2
votes

I have problem with Chinese characters when I export them from Oracle forms 10g to Excel on Windows 7. Although they look like Chinese but they are not Chinese characters. Take this into consideration that I have already changed the language of my computer to Chinese and restarted my computer. I use owa_sylk utility and call the excel report like:

    v_url := 'http://....../excel_reports.rep?sqlString=' ||
       v_last_query      || 
       '&font_name='     ||       
       'Arial Unicode MS'||
       '&show_null_as='  ||
       ' '               ; 

web.show_document(v_url,'_self');

Here you can see what it looks like: enter image description here

Interestingly, when I change the language of my computer to English, this column is empty. Besides, I realized that if I open the file with a text editor then it has the right Chinese word, but when we open it with Excel we have problem.

Does anyone has a clue?

Thanks

2
How do you "export to Excel"? Which program/tool do you use?Aaron Digulla
Hi Aaron, I edited the question. I hope you have enough information now :)Dax

2 Answers

1
votes

Yes, the problem comes from different encodings. If DB uses UTF-8 and you need to send ASCII to Excel, you can convert data right inside the owa_sylk. Use function convert.

For ex. in function owa_sylk.print_rows change p( line ); on p(convert(line, 'ZHS32GB18030','AL32UTF8')); Where 'ZHS32GB18030' is one of Chinese ASCII and 'AL32UTF8' - UTF-8.

To choose encoding parameters use Appendix A

You can also do *SELECT * FROM V$NLS_VALID_VALUES WHERE parameter = 'CHARACTERSET'* to see all the supported encodings.

0
votes

This is a character encoding issue.

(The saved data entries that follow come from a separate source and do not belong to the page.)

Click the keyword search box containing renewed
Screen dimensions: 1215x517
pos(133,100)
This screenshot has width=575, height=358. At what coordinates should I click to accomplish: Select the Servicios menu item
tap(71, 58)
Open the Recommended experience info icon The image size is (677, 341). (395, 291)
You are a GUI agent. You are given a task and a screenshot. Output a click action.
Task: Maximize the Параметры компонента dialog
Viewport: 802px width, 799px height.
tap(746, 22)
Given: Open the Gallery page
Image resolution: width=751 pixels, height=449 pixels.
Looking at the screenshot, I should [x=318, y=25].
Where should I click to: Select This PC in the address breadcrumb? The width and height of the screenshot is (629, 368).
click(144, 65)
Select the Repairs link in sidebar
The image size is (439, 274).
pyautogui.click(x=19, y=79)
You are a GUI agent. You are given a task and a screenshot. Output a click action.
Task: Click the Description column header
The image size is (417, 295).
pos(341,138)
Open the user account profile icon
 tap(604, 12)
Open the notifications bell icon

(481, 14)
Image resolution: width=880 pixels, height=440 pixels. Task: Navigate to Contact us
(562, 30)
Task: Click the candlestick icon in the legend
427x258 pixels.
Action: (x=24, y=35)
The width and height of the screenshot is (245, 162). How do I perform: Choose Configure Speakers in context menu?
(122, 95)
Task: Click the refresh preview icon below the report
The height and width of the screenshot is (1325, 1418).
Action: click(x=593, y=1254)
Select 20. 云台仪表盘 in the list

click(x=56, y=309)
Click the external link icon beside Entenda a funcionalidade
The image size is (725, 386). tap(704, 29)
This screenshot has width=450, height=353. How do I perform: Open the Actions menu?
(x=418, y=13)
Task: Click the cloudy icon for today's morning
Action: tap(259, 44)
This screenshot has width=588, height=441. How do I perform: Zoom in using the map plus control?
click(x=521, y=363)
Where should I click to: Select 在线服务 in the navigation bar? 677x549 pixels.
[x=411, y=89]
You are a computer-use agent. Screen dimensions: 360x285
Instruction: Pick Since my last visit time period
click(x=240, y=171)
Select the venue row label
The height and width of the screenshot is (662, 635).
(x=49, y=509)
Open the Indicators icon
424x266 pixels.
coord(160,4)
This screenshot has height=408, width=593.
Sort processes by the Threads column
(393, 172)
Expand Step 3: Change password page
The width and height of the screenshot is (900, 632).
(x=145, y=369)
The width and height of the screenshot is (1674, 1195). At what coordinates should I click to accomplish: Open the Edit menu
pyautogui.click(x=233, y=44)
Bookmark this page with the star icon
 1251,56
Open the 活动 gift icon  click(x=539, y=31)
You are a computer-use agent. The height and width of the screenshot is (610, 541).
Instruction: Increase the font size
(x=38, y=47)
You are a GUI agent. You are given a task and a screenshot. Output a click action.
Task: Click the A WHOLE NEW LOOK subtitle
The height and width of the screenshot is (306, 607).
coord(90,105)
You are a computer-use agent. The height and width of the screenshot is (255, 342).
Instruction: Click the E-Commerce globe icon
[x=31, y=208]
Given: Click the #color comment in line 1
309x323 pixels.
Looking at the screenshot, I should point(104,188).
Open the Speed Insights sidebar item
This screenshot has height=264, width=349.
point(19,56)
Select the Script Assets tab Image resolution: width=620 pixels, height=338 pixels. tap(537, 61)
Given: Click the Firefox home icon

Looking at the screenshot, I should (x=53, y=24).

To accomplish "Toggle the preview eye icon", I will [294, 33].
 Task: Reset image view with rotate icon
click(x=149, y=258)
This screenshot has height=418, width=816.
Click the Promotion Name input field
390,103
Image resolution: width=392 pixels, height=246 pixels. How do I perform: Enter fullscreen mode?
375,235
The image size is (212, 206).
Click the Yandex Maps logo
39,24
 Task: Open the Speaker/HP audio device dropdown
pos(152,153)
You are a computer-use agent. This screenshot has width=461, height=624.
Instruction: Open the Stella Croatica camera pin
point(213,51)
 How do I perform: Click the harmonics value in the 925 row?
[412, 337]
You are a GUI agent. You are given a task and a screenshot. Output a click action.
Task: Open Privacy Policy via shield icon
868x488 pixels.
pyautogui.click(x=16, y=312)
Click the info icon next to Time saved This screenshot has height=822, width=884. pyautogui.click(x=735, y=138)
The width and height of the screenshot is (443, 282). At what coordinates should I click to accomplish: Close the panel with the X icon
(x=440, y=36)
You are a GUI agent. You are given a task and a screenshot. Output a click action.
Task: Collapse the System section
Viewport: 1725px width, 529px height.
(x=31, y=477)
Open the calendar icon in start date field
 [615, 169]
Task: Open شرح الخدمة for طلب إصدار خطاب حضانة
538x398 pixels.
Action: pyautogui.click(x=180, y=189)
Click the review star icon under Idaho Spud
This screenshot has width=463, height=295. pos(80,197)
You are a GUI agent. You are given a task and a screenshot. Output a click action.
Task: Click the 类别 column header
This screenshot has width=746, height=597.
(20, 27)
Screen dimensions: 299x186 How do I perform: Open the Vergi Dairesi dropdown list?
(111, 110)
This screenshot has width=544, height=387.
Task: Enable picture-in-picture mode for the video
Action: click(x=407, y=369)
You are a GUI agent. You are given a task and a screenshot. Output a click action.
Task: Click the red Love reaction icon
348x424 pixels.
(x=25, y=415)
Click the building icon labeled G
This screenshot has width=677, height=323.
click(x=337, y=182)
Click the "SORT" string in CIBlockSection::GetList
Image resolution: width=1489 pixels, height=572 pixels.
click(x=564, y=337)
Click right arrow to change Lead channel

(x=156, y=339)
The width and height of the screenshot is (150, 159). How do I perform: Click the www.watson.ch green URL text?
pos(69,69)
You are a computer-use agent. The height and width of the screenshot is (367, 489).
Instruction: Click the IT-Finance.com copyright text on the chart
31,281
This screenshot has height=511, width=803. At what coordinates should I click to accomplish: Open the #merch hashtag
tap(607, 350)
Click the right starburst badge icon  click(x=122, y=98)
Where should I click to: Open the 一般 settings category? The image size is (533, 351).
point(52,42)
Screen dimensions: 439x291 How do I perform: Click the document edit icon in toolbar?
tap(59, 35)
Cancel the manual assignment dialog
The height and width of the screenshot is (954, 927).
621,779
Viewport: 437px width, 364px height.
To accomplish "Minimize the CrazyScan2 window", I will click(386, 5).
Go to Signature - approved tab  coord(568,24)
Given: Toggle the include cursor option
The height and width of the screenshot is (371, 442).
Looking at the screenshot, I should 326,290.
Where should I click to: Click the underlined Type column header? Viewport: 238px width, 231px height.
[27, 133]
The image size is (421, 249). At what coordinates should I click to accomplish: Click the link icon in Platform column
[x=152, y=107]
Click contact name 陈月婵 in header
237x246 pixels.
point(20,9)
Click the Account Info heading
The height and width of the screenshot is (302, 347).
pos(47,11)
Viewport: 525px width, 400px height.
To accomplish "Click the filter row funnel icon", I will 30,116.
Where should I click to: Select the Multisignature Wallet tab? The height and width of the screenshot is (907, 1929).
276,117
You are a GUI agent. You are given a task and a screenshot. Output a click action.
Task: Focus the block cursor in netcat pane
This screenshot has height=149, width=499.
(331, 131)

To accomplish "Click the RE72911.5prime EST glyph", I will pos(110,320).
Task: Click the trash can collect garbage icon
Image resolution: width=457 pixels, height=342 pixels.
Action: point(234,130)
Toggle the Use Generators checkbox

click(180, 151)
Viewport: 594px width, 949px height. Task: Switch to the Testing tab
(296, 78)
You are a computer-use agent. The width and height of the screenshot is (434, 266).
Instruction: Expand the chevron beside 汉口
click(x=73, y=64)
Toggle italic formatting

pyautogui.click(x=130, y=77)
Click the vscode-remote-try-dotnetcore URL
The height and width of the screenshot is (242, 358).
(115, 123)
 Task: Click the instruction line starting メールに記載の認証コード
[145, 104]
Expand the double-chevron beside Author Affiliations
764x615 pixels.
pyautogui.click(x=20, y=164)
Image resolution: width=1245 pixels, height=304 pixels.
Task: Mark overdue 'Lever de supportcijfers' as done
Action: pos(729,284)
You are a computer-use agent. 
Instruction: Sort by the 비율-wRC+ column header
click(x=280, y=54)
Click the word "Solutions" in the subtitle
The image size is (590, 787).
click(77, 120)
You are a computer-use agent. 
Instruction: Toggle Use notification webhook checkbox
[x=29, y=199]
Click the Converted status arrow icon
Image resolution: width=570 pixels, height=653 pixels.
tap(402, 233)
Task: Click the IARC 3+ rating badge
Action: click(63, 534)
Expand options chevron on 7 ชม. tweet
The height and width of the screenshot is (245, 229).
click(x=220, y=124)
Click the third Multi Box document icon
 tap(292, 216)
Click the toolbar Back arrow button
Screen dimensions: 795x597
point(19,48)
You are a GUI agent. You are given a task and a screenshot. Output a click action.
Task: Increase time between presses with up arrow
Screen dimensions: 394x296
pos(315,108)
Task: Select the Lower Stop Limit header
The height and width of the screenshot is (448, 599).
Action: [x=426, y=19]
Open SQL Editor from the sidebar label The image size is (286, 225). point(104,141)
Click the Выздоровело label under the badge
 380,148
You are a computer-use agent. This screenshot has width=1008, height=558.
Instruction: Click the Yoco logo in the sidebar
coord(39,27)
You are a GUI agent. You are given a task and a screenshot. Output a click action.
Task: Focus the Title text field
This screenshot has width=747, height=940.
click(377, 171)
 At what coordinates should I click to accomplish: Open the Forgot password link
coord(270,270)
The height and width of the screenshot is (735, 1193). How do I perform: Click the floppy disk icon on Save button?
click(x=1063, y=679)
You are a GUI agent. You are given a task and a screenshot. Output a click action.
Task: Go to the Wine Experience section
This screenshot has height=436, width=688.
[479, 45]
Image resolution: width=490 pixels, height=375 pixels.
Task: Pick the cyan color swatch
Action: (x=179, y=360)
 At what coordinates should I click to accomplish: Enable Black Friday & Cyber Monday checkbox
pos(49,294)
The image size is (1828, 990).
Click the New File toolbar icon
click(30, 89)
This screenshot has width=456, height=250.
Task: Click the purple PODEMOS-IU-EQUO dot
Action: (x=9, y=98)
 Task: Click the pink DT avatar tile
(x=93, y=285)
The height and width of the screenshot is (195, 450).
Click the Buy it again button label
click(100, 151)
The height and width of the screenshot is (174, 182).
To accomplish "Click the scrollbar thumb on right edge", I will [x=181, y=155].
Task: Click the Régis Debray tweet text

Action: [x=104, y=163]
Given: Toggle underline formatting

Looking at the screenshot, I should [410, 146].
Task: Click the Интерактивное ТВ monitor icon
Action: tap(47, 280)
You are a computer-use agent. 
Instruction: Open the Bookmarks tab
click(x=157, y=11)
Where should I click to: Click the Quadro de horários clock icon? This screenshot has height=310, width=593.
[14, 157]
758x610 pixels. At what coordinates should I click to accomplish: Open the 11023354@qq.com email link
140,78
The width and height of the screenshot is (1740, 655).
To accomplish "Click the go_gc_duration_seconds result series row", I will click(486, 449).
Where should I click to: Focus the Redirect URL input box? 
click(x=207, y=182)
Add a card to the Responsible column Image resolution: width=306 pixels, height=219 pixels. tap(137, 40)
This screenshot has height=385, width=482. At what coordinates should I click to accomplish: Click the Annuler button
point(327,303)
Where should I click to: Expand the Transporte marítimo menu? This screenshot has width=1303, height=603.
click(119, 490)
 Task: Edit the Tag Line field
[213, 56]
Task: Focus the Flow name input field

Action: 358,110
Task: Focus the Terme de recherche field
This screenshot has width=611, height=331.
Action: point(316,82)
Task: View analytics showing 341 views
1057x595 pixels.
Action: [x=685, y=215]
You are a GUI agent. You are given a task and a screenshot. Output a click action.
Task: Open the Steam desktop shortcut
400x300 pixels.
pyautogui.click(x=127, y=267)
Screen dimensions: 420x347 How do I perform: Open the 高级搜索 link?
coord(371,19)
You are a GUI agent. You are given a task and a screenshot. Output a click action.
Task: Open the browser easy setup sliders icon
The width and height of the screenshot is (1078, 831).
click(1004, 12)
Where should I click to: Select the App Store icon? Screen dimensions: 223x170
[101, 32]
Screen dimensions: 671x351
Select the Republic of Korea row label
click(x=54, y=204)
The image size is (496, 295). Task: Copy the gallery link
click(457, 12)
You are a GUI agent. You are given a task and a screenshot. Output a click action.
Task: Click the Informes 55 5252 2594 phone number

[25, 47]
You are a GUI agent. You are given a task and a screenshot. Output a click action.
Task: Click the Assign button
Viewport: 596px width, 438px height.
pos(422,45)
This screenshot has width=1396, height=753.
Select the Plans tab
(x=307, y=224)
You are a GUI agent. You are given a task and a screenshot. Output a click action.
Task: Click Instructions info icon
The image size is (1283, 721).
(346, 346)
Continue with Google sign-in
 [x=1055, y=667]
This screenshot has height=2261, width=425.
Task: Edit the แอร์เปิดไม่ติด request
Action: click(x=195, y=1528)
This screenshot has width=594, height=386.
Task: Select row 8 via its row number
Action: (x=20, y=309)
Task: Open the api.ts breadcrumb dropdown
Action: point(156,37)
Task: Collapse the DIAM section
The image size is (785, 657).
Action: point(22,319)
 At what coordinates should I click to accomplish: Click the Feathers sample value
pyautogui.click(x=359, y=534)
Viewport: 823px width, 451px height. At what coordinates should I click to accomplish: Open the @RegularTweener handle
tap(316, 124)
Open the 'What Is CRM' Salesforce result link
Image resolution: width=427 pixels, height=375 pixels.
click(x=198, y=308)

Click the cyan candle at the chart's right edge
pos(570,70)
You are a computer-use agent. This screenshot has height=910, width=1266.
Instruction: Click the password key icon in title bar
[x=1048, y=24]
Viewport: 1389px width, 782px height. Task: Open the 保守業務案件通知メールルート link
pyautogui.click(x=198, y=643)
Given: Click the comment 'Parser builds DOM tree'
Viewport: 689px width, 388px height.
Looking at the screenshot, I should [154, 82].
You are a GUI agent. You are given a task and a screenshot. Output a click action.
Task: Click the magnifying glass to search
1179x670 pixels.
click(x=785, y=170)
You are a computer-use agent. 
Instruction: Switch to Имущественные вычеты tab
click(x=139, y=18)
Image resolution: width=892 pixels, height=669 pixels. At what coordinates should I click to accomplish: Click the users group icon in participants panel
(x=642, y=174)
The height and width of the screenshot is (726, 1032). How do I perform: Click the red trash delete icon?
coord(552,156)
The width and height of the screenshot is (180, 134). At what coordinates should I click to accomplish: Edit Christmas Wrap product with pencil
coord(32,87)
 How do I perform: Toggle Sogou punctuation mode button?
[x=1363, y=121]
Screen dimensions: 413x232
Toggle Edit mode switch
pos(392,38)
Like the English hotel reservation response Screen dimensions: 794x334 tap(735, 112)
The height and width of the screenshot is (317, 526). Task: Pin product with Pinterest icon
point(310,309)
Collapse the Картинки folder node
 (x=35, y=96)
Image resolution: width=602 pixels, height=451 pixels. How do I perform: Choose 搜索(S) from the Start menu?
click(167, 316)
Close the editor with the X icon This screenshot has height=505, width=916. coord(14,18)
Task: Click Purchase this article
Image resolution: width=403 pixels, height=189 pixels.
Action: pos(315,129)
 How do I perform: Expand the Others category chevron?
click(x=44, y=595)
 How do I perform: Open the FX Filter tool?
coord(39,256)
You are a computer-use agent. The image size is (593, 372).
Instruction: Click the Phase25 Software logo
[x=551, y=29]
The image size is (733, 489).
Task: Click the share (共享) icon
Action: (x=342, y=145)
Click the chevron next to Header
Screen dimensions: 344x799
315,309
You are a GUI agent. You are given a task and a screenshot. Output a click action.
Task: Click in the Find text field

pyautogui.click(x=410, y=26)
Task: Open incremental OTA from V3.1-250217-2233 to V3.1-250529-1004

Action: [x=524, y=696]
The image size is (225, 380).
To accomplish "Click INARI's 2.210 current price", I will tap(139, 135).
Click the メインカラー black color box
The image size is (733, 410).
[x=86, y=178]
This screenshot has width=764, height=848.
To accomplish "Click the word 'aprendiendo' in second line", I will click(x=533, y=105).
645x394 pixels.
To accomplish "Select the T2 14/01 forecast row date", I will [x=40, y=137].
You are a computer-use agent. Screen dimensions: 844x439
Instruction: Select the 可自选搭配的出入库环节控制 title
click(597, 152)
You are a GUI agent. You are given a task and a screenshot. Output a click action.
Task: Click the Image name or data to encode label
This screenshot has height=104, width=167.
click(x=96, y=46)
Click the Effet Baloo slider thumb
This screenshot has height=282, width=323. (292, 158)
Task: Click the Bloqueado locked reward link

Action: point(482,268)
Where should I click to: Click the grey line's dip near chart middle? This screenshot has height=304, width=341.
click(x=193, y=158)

What you need to make sure is that all tools in the whole chain (database, web service, Excel, text editor and web browser) use the same character encoding.

Changing your language can help here but a better approach is to nail the encoding down for each part of the chain.

The web browser, for example, will prefer the encoding supplied by the web server over the OS's language settings.

See this question how to set UTF-8 encoding (which can properly display Chinese in any form) for Oracle: export utf-8 data to text file with oracle sql developer

I'm not sure how to set the encoding for owa_sylk, you will have to check the documentation (couldn't find any, though). If you can't find anything, ask a question here or use a different tool.

So you need to find out who executes excel_reports.rep and configure that correctly. Use a developer tool of your web browser and check the "charset" or "encoding" of the page.

The problems in Excel are based on the file format which you feed into it. Excel (.xls and .xlsx files) files are Unicode safe, .csv isn't. So if you can read the file in your text editor, chances are that this is a non-Excel file format which Excel can parse but it doesn't contain the necessary encoding information.

If you were able to generate a UTF-8 encoded file with the steps above, you can load the file by using "Choose 65001: Unicode (UTF-8) from the drop-down list that appears next to File origin." in the "Text Import Wizard" (source)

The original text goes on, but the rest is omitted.